Safety and Efficacy of Perioperative Intravenous Meloxicam for Moderate-to-Severe Pain Management in Total Knee Arthroplasty: A Randomized Clinical Trial

Objective To evaluate the effect of perioperative meloxicam IV 30 mg on opioid consumption in primary total knee arthroplasty (TKA). Design Multicenter, randomized, double-blind, placebo-controlled trial. Subjects In total, 181 adults undergoing elective primary TKA. Methods Subjects received meloxicam 30 mg or placebo via an IV bolus every 24 hours, the first dose administered prior to surgery as part of a multimodal pain management protocol.
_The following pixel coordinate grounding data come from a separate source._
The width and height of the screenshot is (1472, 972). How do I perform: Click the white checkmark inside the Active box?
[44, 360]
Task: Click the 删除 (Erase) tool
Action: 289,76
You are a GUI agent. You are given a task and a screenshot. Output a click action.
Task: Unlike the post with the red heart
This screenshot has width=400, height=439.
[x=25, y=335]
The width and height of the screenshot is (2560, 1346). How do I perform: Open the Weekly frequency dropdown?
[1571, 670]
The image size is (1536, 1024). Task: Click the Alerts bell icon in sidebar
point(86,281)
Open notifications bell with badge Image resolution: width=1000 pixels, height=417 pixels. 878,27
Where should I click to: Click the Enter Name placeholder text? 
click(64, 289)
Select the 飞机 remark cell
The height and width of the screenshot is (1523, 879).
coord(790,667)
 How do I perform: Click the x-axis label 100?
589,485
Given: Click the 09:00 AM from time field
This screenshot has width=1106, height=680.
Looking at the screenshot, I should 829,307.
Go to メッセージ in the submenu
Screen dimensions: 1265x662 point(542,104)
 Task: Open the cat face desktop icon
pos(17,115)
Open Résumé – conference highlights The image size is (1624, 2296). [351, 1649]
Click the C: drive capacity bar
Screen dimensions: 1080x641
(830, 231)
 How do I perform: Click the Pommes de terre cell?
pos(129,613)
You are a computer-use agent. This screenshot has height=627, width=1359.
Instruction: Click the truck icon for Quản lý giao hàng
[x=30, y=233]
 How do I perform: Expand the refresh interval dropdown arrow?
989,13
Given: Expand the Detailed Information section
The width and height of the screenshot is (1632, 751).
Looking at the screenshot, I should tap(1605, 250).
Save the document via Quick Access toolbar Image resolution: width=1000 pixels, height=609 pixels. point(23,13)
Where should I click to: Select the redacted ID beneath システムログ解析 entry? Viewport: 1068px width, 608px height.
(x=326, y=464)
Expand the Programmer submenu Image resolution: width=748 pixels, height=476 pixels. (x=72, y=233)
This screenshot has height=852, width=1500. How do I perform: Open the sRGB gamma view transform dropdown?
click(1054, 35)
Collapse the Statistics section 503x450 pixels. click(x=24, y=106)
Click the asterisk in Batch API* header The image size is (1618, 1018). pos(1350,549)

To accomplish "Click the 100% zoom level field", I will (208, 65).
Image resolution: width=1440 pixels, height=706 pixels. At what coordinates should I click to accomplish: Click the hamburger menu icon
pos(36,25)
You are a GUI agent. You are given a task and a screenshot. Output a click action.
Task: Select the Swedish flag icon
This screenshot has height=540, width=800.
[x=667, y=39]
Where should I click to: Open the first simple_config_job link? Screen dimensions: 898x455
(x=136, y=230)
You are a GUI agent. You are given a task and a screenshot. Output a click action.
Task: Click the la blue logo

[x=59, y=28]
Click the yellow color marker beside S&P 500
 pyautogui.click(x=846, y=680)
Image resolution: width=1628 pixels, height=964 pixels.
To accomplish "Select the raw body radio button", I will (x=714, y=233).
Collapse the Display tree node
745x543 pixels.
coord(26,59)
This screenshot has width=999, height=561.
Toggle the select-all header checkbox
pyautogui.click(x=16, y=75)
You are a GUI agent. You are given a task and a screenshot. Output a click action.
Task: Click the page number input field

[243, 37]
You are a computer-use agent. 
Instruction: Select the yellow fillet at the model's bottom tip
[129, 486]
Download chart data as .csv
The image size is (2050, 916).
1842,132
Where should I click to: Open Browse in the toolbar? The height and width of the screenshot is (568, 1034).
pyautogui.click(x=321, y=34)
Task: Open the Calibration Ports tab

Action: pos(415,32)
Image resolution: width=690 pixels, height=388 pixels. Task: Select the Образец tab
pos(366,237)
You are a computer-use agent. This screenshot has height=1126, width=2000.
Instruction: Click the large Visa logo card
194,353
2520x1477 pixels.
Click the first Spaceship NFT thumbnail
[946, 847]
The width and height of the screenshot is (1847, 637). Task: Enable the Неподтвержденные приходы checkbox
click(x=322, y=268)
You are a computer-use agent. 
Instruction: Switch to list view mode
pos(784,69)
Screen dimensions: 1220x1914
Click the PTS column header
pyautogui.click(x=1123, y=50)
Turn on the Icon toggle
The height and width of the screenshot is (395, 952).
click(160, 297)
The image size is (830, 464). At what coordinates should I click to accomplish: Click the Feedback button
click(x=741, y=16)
The primary efficacy parameter was total opioid use from end of surgery through 24 hours. Results Meloxicam IV was associated with less opioid use versus placebo during the 24 hours after surgery (18.9 ± 1.32 vs 27.7 ± 1.37 mg IV morphine equivalent dose; P  <   0.001) and was superior to placebo on secondary endpoints, including summed pain intensity (first dose to 24 hours postdosing, first dose to first assisted ambulation, and first dose to discharge) and opioid use (48–72 hrs., 0–48 hrs., 0–72 hrs., hour 0 to end of treatment, and the first 24 hours after discharge). Adverse events (AEs) were reported for 69.9% and 92.0% of the meloxicam IV and placebo groups, respectively; the most common AEs were nausea (40% vs. 59%), vomiting (16% vs 22%), hypotension (14% vs 15%), pruritus (15% vs 11%), and constipation (11% vs 13%). Conclusions Perioperative meloxicam IV 30 mg as part of a multimodal analgesic regimen for elective primary TKA reduced opioid consumption in the 24-hour period after surgery versus placebo and was associated with a lower incidence of AEs typically associated with opioid use.